[Work to be completed]
Copy out every line of the material below word for word, leaving out the pictures.

[Input]
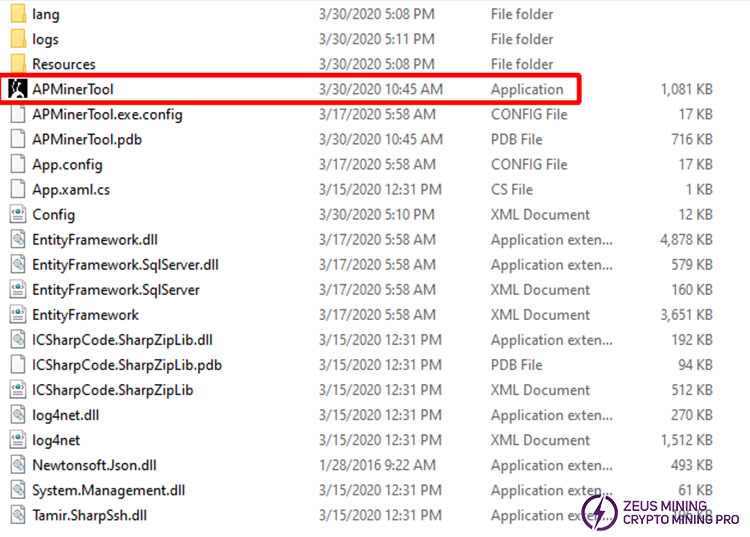Select the ICSharpCode.SharpZipLib.dll file name
The width and height of the screenshot is (750, 537).
122,339
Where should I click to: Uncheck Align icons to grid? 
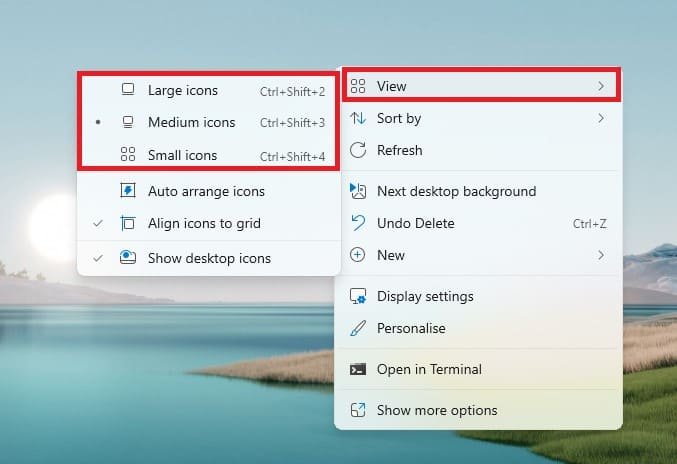203,224
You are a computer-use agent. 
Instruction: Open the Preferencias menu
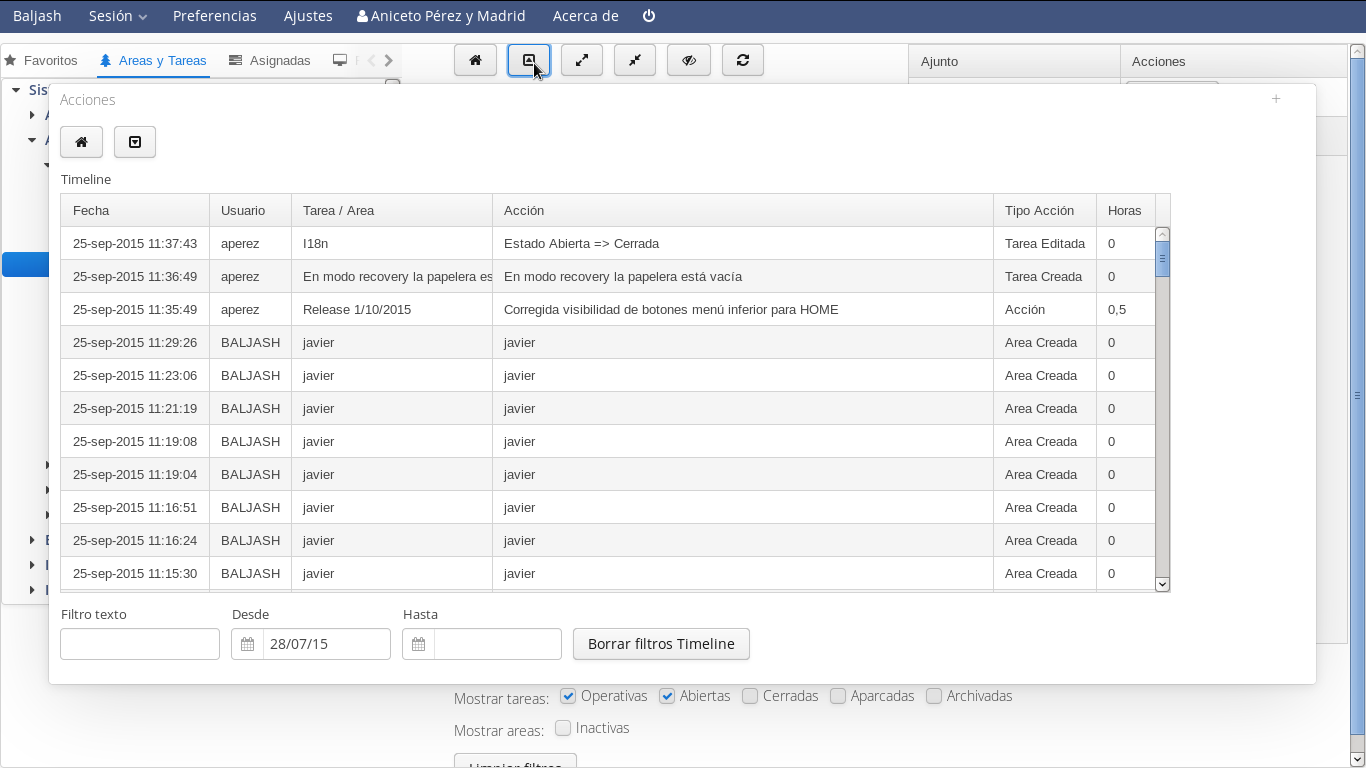[x=214, y=16]
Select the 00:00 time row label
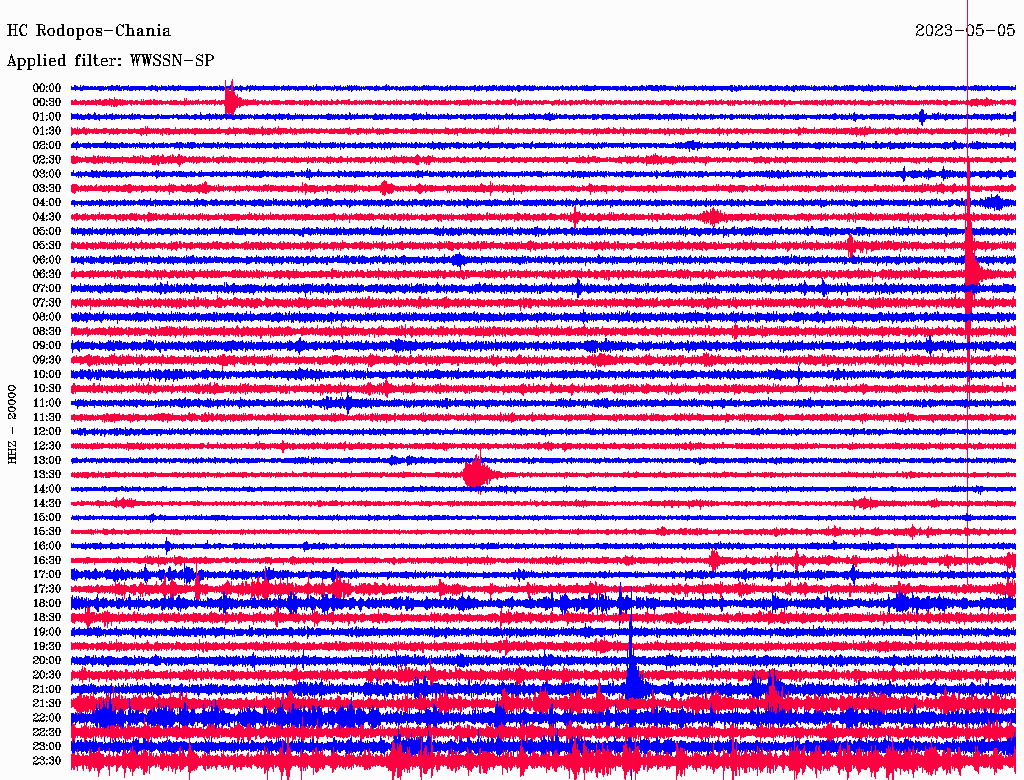 pos(47,88)
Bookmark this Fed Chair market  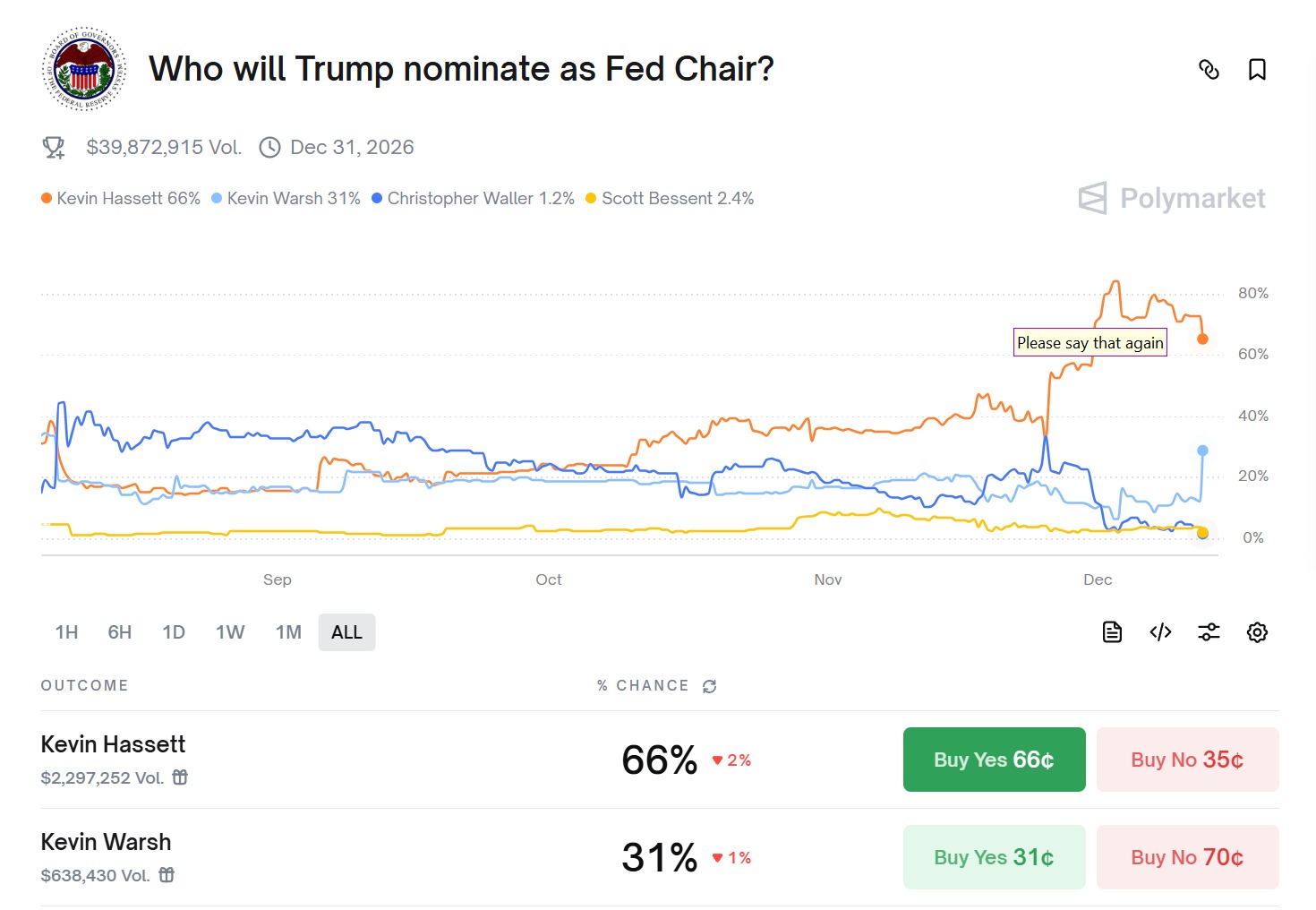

[Finished answer]
Select the ICSharpCode.SharpZipLib.dll file name
The width and height of the screenshot is (750, 537).
122,339
Where should I click to: Uncheck Align icons to grid? 
203,224
You are a computer-use agent. 
Instruction: Open the Preferencias menu
[x=214, y=16]
Select the 00:00 time row label
 pos(47,88)
Bookmark this Fed Chair market  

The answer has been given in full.